9 Haziran 2015 Salı

Bu sefer zorla oturttum kendimi bu bilgisayarın başına..
"Yaz." dedim içimden. İyi gelecek diye düşünüyor mantıklı yanım.
Çünkü iyi değilim, hayatımın en güzel ama bir yandan da o kadar iğrenç, depresif yılını yaşıyorum.
Bitmesine 9 gün kala, ilk sınavıma 3 gün kala, stresim hat safhada ve iyi değilim. Baş ağrılarım, baş dönmelerim, umutsuzluklarım. Sadece arkadaşlarım ve ailem için iyi olmaya çalışıyorum. Çünkü olmayacak, farkındayım. Sonuna kadar gideceğim evet ama o ortalığı yıkan Tuğçe kalmadı artık. Yoruldum. İçimde tükendim aslında. Okul dahil bir sürü şey, aklımı kurcalayan ama lise bitince cevaplanmasını umduğum sorular, maziye dönüp iç hesaplaşması yapmalı mıyım kafaları, içimdeki bitmeyen kış mevsimi. Alışıp mutlu olmaya çalıştığım bir kış mevsimi var içimdeki dünyada. YGS devrinden sonra ağlamayacağıma söz verdim kendime. "Bir saçmalık yapıp bırakmayacaksın!" dedim ama öyle bir aptalım ki sözümü tutamadım. Gözyaşlarım süzülüyor arada, ama toparlıyorum hemen.
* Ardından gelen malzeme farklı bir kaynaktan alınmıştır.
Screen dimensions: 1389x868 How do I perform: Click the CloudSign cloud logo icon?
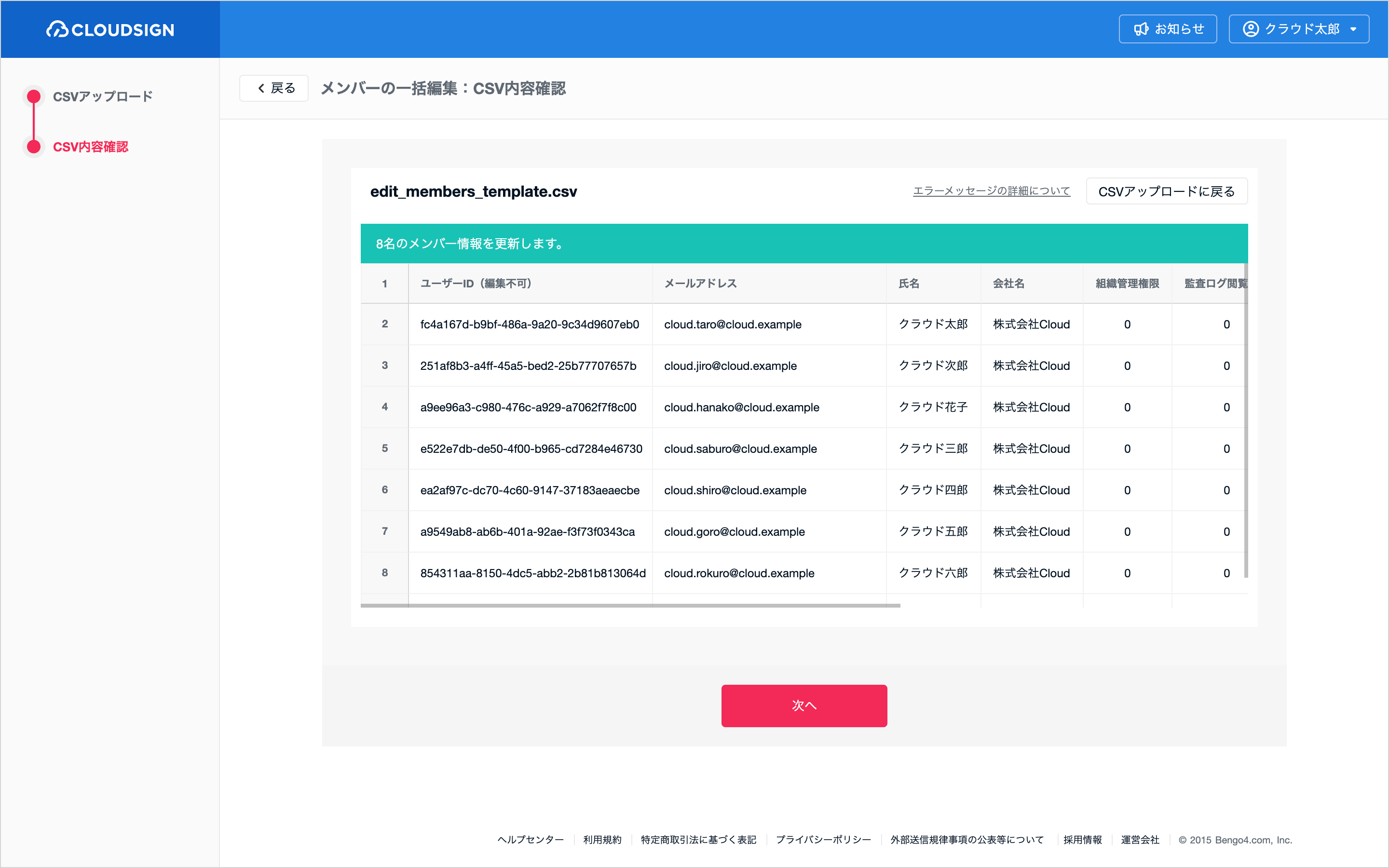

Gerekirse yastıkları parçalarım ama ağlamak yok. YOK İŞTE. Öyle bir haldeyim ki kendimden utanıyorum artık. Çünkü biliyorum aslında. Biraz daha iyi olsam yapacağım, beni bekleyen her şeye gideceğim. Hepsi hazır, herkes hazır, her şey hazır. Ama yapıyorum ve OLMUYOR. Gerçekten elimden geleni yapıyorum ama olmuyor. Mal mal yanlışlar, dikkat hataları , yanlış okumalar.. Nedenini bilmediğim, çözüm bulamadığım ama yine de robot gibi bir şeyler yaptığım haftalardayım. Deneme çöz, yanlışlarına bak, hatanı not çıkar, nane limon, bilmediklerini not çıkar, kahve, yeniden çalış, yeniden çöz, kahve, çıkardığın eski notları oku...Kendi kendime sefil hayatı kurdum resmen. Kafamda yine dönüyor çarklar, sorular, emin olamadığım şeyler,cevaplar.. Yoruluyorum. Yoruluyorum ama bir şekilde atlatacağım. Sonucu istediğim gibi olmazsa üzülmeyeceğim. En azından bu konuda da her şeyi deneyeceğim. Sonuna kadar.
Üzgün değilim -bence-, aşık değilim, ne bu içimdeki sevdiğine kavuşamamış mecnun hüznü?
Neden kendimi odaya kapatıp saatlerce ağlayasım geliyor?
Neden her şey üst üste geliyormuş gibi hissediyorum?
Neden bir sene öncesini tekrar yaşıyorum içimde?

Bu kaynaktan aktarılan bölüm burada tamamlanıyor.